» Work item: Transcribe the data below verbatim from the line with "Click the inline" to the line with "The width and height of the screenshot is (1400, 858).". Include both of those lines.

##########

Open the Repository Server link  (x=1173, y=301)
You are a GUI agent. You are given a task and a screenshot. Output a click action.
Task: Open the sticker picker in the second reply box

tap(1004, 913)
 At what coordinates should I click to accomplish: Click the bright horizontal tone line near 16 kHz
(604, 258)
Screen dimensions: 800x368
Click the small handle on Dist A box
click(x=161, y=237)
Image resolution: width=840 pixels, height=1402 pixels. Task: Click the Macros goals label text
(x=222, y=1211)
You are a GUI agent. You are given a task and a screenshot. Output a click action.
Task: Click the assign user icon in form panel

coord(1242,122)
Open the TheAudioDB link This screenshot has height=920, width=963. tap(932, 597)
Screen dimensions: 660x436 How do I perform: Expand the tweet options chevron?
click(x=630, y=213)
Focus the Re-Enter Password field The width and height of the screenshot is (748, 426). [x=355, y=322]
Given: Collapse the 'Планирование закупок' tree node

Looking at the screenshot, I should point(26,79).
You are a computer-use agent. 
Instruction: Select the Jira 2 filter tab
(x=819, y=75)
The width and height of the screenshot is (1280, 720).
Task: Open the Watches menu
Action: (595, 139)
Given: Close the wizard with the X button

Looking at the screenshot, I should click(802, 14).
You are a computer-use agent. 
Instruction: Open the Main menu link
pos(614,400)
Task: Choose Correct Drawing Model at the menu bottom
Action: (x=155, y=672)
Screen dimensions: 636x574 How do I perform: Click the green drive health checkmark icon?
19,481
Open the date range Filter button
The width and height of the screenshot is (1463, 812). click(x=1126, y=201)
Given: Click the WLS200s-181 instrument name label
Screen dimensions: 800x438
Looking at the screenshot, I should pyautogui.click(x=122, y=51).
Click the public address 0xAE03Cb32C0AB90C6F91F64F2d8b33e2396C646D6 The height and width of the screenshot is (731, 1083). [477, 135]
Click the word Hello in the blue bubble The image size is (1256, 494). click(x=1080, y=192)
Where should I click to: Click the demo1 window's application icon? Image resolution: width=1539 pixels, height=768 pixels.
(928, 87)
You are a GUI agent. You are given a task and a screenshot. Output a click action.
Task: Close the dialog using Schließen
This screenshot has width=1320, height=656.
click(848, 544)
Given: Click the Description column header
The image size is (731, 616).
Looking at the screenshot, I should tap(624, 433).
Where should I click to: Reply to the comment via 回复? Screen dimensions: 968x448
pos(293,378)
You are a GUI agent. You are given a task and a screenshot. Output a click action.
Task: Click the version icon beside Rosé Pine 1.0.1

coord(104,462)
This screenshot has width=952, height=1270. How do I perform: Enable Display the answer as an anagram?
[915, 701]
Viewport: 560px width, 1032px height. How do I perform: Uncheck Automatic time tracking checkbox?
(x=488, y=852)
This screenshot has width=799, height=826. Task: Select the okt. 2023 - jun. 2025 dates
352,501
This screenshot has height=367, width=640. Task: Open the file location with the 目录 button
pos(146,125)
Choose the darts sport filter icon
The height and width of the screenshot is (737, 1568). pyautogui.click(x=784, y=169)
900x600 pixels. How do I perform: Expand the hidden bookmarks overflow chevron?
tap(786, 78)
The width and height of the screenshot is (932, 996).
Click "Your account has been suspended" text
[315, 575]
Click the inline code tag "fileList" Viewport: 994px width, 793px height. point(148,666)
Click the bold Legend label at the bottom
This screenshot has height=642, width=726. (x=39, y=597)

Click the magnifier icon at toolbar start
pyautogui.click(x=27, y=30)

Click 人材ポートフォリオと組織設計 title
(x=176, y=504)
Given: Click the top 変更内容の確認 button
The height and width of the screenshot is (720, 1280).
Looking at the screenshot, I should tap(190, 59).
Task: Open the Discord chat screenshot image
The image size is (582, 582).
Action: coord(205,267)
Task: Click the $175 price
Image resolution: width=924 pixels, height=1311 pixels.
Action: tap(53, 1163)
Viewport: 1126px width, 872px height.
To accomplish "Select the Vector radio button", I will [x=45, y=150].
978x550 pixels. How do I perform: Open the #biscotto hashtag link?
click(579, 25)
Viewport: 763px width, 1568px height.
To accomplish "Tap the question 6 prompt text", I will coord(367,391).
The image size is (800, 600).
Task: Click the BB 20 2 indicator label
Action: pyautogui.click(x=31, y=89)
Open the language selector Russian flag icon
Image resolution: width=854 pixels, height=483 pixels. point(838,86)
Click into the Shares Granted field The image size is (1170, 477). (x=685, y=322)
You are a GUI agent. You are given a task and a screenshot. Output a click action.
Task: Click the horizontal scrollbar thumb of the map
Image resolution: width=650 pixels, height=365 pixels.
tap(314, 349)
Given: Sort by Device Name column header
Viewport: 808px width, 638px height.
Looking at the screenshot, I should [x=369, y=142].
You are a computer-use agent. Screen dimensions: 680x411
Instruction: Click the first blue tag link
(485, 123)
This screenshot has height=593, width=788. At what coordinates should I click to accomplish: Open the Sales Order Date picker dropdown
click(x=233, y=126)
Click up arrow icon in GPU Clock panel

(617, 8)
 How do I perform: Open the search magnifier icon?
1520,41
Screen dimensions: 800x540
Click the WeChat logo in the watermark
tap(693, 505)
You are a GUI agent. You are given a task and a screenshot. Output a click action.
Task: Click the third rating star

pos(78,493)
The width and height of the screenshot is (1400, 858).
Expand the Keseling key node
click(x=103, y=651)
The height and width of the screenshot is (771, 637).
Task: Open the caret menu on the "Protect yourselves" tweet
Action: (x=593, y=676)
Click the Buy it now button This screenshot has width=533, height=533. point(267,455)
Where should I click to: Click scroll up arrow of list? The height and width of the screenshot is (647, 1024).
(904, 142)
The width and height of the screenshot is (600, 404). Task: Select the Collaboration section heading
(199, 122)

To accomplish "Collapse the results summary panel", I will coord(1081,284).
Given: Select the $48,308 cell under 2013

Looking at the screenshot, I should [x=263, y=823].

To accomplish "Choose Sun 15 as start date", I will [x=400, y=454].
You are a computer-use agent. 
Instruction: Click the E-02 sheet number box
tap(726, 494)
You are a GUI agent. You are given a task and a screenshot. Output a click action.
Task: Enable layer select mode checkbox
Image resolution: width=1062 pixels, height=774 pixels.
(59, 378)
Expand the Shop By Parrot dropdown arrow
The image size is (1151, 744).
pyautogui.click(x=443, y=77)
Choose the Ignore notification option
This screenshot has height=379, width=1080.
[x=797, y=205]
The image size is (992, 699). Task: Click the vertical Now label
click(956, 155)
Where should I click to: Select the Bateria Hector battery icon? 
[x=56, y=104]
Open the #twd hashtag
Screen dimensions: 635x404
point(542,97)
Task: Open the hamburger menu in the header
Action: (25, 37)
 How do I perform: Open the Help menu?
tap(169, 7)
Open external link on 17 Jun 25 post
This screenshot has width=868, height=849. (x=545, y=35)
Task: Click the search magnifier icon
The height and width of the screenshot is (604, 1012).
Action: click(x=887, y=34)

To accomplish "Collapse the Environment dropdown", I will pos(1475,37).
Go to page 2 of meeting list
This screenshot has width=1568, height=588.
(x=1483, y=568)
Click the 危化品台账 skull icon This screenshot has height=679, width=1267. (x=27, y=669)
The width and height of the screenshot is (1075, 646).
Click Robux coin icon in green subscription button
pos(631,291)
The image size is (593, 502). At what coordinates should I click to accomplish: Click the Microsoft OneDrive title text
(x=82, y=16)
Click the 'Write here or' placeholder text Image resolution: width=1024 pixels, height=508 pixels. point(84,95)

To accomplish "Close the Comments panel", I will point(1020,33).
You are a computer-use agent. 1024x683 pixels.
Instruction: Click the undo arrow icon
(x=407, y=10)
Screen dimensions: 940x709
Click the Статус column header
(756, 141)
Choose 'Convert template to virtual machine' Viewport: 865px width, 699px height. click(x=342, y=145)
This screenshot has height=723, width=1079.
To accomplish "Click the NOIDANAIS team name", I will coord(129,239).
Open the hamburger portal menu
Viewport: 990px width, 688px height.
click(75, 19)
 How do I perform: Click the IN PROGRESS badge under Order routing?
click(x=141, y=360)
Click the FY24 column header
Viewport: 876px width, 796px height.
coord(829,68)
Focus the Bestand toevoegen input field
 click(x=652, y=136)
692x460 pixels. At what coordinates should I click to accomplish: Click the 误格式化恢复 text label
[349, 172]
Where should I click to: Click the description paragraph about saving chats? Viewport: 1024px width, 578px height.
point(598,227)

##########

» Answer below:
Click the inline code tag "fileList" Viewport: 994px width, 793px height. point(148,666)
Click the bold Legend label at the bottom
This screenshot has height=642, width=726. (x=39, y=597)

Click the magnifier icon at toolbar start
pyautogui.click(x=27, y=30)

Click 人材ポートフォリオと組織設計 title
(x=176, y=504)
Given: Click the top 変更内容の確認 button
The height and width of the screenshot is (720, 1280).
Looking at the screenshot, I should tap(190, 59).
Task: Open the Discord chat screenshot image
The image size is (582, 582).
Action: coord(205,267)
Task: Click the $175 price
Image resolution: width=924 pixels, height=1311 pixels.
Action: tap(53, 1163)
Viewport: 1126px width, 872px height.
To accomplish "Select the Vector radio button", I will [x=45, y=150].
978x550 pixels. How do I perform: Open the #biscotto hashtag link?
click(579, 25)
Viewport: 763px width, 1568px height.
To accomplish "Tap the question 6 prompt text", I will coord(367,391).
The image size is (800, 600).
Task: Click the BB 20 2 indicator label
Action: pyautogui.click(x=31, y=89)
Open the language selector Russian flag icon
Image resolution: width=854 pixels, height=483 pixels. point(838,86)
Click into the Shares Granted field The image size is (1170, 477). (x=685, y=322)
You are a GUI agent. You are given a task and a screenshot. Output a click action.
Task: Click the horizontal scrollbar thumb of the map
Image resolution: width=650 pixels, height=365 pixels.
tap(314, 349)
Given: Sort by Device Name column header
Viewport: 808px width, 638px height.
Looking at the screenshot, I should [x=369, y=142].
You are a computer-use agent. Screen dimensions: 680x411
Instruction: Click the first blue tag link
(485, 123)
This screenshot has height=593, width=788. At what coordinates should I click to accomplish: Open the Sales Order Date picker dropdown
click(x=233, y=126)
Click up arrow icon in GPU Clock panel

(617, 8)
 How do I perform: Open the search magnifier icon?
1520,41
Screen dimensions: 800x540
Click the WeChat logo in the watermark
tap(693, 505)
You are a GUI agent. You are given a task and a screenshot. Output a click action.
Task: Click the third rating star

pos(78,493)
The width and height of the screenshot is (1400, 858).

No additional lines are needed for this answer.